Portage salarial, freelancing, autoentrepreneuriat, temps partagé, pluriactivité ou encore management de transition… Ces nouvelles formes de travail redessinent progressivement les contours de l’entreprise. Longtemps marginales, elles sont aujourd’hui intégrées aux stratégies RH des grands groupes comme des PME, tant pour des raisons d’agilité que d’expertise. Les chiffres parlent d’eux-mêmes : selon une étude de l’OCDE, plus de 20 % de la main-d’œuvre dans certains secteurs stratégiques est désormais non salariée. Un mouvement de fond qui interroge les pratiques managériales traditionnelles, jusqu’alors conçues pour des collectifs stables, hiérarchisés et pérennes.
Un collectif éclaté mais stratégique
Les managers sont désormais confrontés à un collectif éclaté, fait de salariés à temps plein, de consultants externes, de freelances en mission, voire de collaborateurs “à la demande”. Cette configuration hétérogène peut devenir un puissant levier d’innovation… à condition d’être bien encadrée. Car l’enjeu n’est pas seulement logistique ou juridique, il est profondément culturel : comment créer un sentiment d’appartenance chez ceux qui ne dépendent pas directement de l’entreprise ? Comment entretenir la motivation sans les leviers classiques du management (évolution, primes, stabilité) ?
Du contrôle à la coordination
Dans ce contexte, le rôle du manager change de nature. Il ne s’agit plus de contrôler mais de coordonner, d’animer des écosystèmes plutôt que de diriger des équipes figées. Cela suppose une évolution des compétences managériales : écoute, clarté des objectifs, transversalité, gestion des temporalités différentes… autant de soft skills devenues cruciales pour fédérer des collaborateurs aux parcours, rythmes et attentes variés.

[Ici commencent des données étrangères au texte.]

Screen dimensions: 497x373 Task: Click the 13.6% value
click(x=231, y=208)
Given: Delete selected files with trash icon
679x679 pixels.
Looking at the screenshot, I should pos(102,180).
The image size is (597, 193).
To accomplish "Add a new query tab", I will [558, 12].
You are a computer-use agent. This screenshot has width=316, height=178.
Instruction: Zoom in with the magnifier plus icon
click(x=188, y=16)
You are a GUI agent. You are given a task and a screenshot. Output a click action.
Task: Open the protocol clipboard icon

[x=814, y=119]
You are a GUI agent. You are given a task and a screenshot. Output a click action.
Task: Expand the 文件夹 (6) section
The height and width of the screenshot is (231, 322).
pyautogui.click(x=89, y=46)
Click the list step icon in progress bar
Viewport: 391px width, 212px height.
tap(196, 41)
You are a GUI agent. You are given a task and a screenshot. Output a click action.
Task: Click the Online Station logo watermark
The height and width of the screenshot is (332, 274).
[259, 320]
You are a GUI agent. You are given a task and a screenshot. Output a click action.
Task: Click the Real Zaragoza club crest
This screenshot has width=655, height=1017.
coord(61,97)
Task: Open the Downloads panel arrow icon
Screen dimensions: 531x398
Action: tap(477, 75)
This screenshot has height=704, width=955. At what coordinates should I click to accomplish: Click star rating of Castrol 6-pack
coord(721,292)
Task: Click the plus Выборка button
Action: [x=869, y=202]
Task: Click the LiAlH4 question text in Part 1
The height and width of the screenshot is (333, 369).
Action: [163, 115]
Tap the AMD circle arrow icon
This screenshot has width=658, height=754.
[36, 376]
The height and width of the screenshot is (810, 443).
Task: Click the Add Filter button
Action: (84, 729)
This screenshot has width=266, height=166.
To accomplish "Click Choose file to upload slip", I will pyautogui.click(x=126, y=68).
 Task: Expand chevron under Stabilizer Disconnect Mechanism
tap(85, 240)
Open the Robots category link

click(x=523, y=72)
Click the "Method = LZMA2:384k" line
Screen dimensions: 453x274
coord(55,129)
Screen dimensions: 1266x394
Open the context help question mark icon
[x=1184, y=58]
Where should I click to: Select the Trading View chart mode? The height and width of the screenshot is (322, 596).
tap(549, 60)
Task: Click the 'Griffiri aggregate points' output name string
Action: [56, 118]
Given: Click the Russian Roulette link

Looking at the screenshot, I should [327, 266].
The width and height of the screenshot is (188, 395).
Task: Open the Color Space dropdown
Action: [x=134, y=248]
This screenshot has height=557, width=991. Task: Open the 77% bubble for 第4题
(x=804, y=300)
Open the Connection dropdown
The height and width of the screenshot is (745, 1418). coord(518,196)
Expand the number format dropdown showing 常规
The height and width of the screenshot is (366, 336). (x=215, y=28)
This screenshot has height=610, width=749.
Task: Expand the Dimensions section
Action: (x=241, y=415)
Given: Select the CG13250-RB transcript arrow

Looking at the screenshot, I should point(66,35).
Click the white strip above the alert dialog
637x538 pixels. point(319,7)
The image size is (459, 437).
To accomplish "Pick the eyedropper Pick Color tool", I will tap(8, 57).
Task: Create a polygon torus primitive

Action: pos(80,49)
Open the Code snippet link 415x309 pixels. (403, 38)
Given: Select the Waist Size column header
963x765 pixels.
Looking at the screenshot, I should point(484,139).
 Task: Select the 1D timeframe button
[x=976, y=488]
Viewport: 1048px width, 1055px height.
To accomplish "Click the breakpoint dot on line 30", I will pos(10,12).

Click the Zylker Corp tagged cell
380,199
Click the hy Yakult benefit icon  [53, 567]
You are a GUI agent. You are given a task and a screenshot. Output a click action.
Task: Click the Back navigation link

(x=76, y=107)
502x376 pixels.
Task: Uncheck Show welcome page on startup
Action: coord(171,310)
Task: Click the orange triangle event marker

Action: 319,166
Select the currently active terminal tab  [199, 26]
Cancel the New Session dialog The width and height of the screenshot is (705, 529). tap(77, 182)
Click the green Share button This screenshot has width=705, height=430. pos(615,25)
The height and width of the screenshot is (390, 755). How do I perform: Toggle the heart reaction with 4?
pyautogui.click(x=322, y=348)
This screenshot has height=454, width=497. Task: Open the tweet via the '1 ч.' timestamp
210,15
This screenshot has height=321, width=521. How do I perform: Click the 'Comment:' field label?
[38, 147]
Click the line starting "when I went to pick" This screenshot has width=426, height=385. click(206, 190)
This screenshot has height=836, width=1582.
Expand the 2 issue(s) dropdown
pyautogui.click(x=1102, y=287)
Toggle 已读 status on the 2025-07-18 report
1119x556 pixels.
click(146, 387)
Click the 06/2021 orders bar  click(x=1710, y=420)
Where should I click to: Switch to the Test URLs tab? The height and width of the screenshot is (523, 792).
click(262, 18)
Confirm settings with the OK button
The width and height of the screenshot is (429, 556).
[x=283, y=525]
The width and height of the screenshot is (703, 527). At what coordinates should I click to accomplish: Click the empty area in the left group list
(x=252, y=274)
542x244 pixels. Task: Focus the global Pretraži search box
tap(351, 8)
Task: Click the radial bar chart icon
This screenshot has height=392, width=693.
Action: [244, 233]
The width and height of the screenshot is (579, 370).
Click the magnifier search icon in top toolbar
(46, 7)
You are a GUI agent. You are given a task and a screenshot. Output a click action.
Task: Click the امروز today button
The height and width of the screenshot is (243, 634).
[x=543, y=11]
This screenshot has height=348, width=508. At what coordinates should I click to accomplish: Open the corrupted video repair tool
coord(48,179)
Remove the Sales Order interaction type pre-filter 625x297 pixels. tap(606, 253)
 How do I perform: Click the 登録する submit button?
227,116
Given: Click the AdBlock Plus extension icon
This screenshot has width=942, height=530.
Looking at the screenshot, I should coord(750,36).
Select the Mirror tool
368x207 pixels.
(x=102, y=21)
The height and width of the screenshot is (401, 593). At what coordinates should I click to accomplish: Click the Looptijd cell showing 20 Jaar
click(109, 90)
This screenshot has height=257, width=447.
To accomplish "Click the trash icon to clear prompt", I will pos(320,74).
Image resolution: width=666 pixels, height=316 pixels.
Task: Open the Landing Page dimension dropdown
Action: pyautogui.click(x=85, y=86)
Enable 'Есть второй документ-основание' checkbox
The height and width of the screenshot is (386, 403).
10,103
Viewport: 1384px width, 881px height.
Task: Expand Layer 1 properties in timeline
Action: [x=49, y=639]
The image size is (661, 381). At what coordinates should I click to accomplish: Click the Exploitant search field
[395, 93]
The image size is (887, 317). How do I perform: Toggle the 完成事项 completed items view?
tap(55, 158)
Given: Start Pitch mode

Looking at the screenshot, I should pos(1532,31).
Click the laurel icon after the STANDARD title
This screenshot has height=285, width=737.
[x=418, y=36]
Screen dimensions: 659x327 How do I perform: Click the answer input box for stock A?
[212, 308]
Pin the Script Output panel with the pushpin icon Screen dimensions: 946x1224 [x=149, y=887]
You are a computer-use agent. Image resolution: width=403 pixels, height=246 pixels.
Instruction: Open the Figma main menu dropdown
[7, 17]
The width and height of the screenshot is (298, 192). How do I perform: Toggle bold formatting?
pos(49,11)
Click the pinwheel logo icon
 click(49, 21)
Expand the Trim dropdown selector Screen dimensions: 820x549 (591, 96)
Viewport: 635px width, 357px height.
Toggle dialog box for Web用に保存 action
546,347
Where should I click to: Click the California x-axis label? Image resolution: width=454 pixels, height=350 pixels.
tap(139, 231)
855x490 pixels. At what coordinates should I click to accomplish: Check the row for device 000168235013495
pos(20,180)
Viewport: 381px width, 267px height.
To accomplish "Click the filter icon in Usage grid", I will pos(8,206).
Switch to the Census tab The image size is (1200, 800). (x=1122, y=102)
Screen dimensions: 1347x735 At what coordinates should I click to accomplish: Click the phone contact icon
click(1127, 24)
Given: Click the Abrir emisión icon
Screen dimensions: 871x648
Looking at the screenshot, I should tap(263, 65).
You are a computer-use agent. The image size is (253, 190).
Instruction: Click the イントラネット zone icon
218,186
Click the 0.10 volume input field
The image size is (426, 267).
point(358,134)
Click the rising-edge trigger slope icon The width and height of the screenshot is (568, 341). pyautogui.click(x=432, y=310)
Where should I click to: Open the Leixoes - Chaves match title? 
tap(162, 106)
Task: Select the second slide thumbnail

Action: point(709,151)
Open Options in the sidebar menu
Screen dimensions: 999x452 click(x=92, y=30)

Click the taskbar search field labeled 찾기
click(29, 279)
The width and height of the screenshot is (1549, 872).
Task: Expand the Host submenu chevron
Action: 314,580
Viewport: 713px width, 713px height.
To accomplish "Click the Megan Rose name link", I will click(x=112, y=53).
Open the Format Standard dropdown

Par exemple, un freelance très expérimenté en cybersécurité, recruté pour une mission de trois mois, ne cherchera ni carrière interne ni reconnaissance hiérarchique. Mais il attendra un brief clair, une valorisation de son expertise et une fluidité d’interactions. À l’inverse, un salarié en CDI impliqué dans le projet devra être rassuré sur la cohérence globale de l’équipe et son rôle à moyen terme. Le manager devient donc le trait d’union entre des dynamiques professionnelles très différentes.
Repenser les rituels d’équipe
Travailler avec des profils extérieurs nécessite aussi d’inventer de nouveaux rituels : onboarding adapté, feedbacks en temps réel, communication ouverte et outils collaboratifs accessibles à tous. Le digital joue un rôle clé dans cette transformation, en assurant la continuité des échanges malgré la dispersion géographique ou statutaire. Il ne suffit plus d’avoir une réunion hebdomadaire : il faut créer du lien, donner du sens et maintenir un cap partagé, même sans lien de subordination.
Certaines entreprises vont plus loin en instaurant une « culture de projet » accessible à tous, salariés ou non. Cela passe par une charte de collaboration, une plateforme d’information commune ou encore des instances de co-décision temporaires. Ces pratiques permettent de maintenir l’engagement, tout en respectant l’autonomie recherchée par les profils non salariés.
Engagement sans fidélité : un nouvel équilibre
Le vrai défi reste la création d’un engagement sans fidélité contractuelle. Là où les salariés acceptaient autrefois une loyauté à long terme en échange d’un cadre stable, les indépendants n’ont ni la même temporalité, ni les mêmes attentes. L’engagement devient alors plus circonstanciel, centré sur l’intérêt du projet, la qualité des interactions et la reconnaissance de leur expertise.
Pour les managers, cela implique de sortir d’une logique purement statutaire : ce n’est pas le contrat qui fait l’implication, mais la capacité à construire un lien professionnel basé sur la confiance, la transparence et l’utilité. L’enjeu est de donner envie de collaborer — et de recommencer, si possible.
Vers une organisation plus flexible
Ces évolutions signalent aussi la fin de l’entreprise comme entité fermée. De plus en plus, l’entreprise devient une plateforme, un nœud d’interactions entre salariés, indépendants, partenaires et clients. Le management doit accompagner cette porosité, tout en garantissant la cohérence du projet collectif. Cela suppose de mieux cartographier les expertises, de fluidifier les processus d’intégration, et d’adopter un leadership plus horizontal.